At WWDC 26, Apple introduced the Core AI framework, the official successor to Core ML. It’s designed to permit builders to run giant language fashions and generative AI totally on-device, supporting each custom-converted PyTorch fashions and pre-optimized open-source fashions.
Apple says the brand new Core AI framework offers a unified structure for deploying fashions starting from compact 3B-parameter imaginative and prescient fashions to large-scale LLMs, together with reasoning fashions with as much as 70B-parameter reasoning fashions, throughout the iPhone, iPad, Mac, and Apple Imaginative and prescient Professional.
Core AI is the expertise underpinning Apple Intelligence, and with the following launch of its OSes and toolchain, Apple is making it accessible to builders to construct what it calls “{custom} intelligence”. Core AI, which may solely run on Apple Silicon, ensures consumer information privateness, zero server dependencies, and nil per-token cloud prices.
Key Core AI capabilities embody unified {hardware} entry, permitting workloads to seamlessly run throughout the CPU, GPU, and Neural Engine below one API; a memory-safe Swift API enabling zero-copy information paths and fine-grained management over inference reminiscence; and ahead-of-time (AOT) compilation, which shifts work off the consumer’s system, yielding near-instant load occasions.
As talked about, you may convert a PyTorch mannequin right into a Core AI mannequin utilizing Core AI PyTorch. The best strategy is exporting a PyTorch as a torch.export.ExportedProgram and convert it to a CoreAI AIProgram utilizing TorchConverter().add_exported_program(ep).to_coreai().
Alternatively, you may creator a brand new Core AI mannequin from a PyTorch one utilizing built-in composite ops offered by the library, akin to consideration, RoPE embeddings, RMSNorm, and gather-matmul, registering {custom} decreasing operate to map new PyTorch ops to Core AI IR, and even creating {custom} Steel kernels for lower-level optimization.
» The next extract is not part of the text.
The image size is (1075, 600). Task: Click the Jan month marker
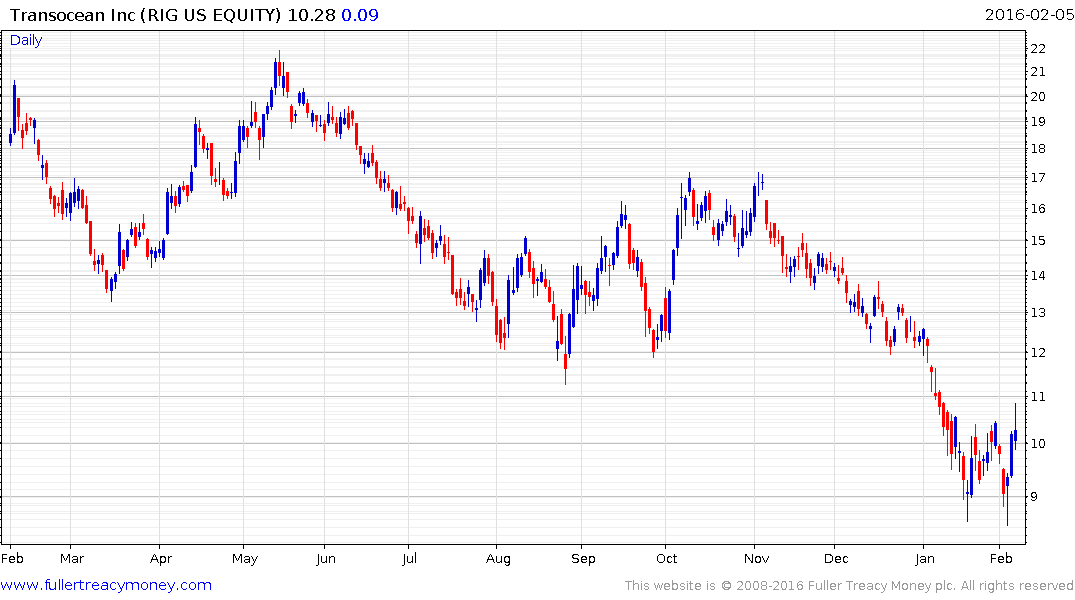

When changing a PyTorch mannequin, an crucial step is compressing it for deployment on Apple {hardware}. This course of applies optimization methods akin to quantization and palettization, that are designed to align with the execution patterns of the Core AI runtime by default, guaranteeing environment friendly on-device efficiency.
Mannequin compression might help scale back the reminiscence footprint of your mannequin (disk dimension and at runtime), scale back inference latency, scale back energy consumption, or optimize them all of sudden.
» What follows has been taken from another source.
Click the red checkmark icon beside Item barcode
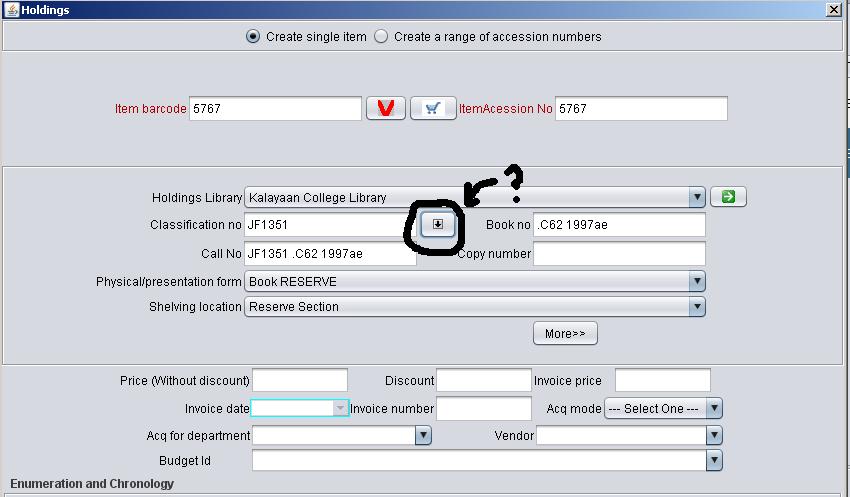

One essential facet of operating an AIModel is its computerized specialization to the present {hardware} and OS model, which is carried by means of when the mannequin is first loaded into the mannequin cache. Consequently, the primary try to make use of a mannequin could take considerably longer than subsequent runs, as soon as the mannequin has been already cached. Builders can management how and when this course of occurs by customizing SpecializationOptions, accessing the AICacheModel to test whether or not a mannequin is already accessible or delete cached ones, and even sharing the mannequin cache throughout an app group.
With the introduction of Core AI, Apple is offering assist for 3 distinct approaches to run ML/AI on its working programs: Core ML, Core AI, and MLX Swift. Based mostly on developer discussions primarily based on Hacker Information, Apple appears to counsel utilizing Core ML for “basic, non-neural ML”, akin to determination timber or tabular characteristic engineering, Core AI for neural networks and transformers, and MLX for working with {custom} mannequin weights—although doubtlessly with decrease efficiency. Group suggestions additionally notes that whereas Core AI “makes it simpler to include high-performance LLMs”, its long-term worth will rely “on the the longer term progress of the official Core AI/neighborhood”.